## begin
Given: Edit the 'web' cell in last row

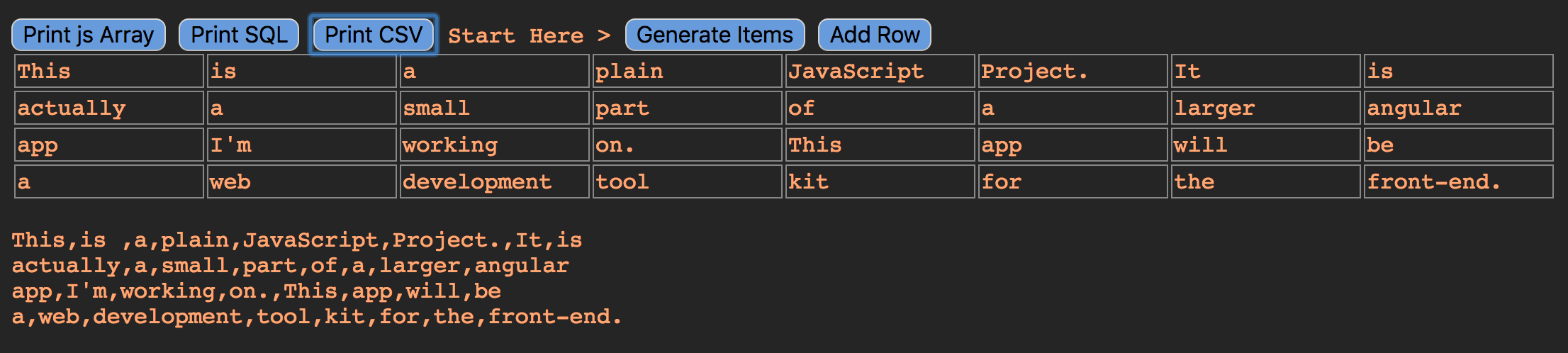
## end
## begin
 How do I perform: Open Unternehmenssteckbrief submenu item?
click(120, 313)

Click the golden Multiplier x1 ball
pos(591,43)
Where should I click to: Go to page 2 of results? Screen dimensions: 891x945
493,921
## end
## begin
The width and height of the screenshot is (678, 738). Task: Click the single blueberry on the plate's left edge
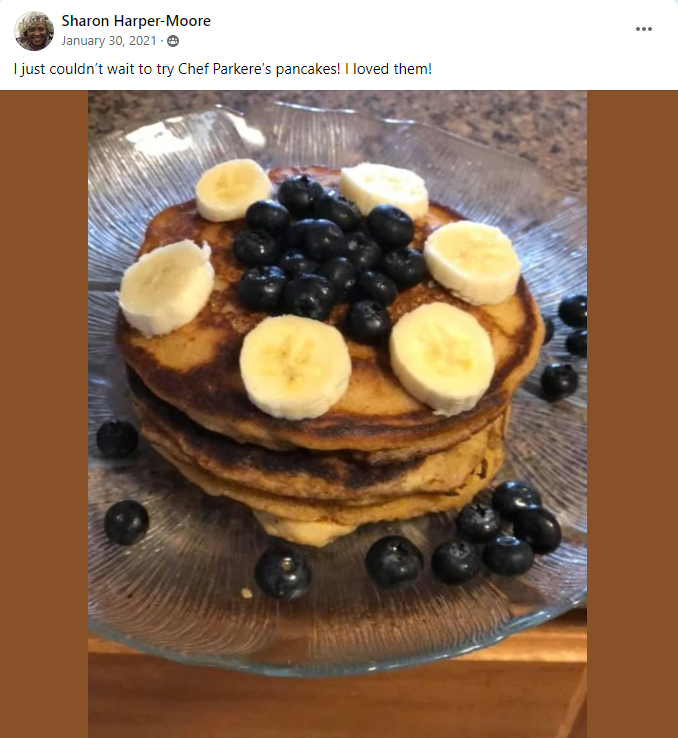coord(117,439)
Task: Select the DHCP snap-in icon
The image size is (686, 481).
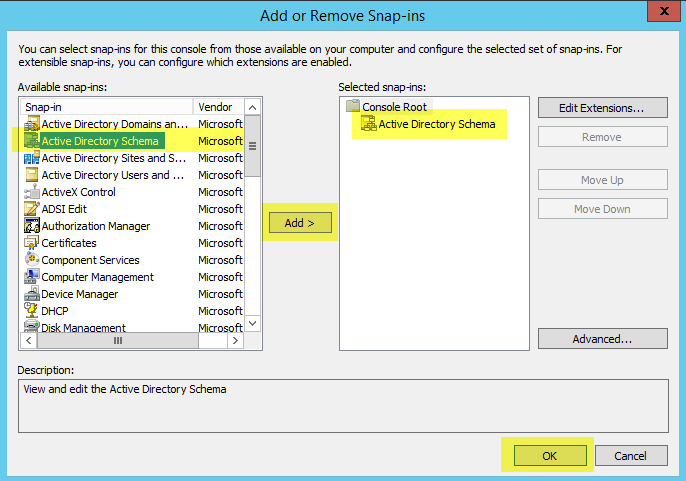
## end
● **Work to do**
Give only the number of lines in the records that contain the word "Task".

● **The response**
2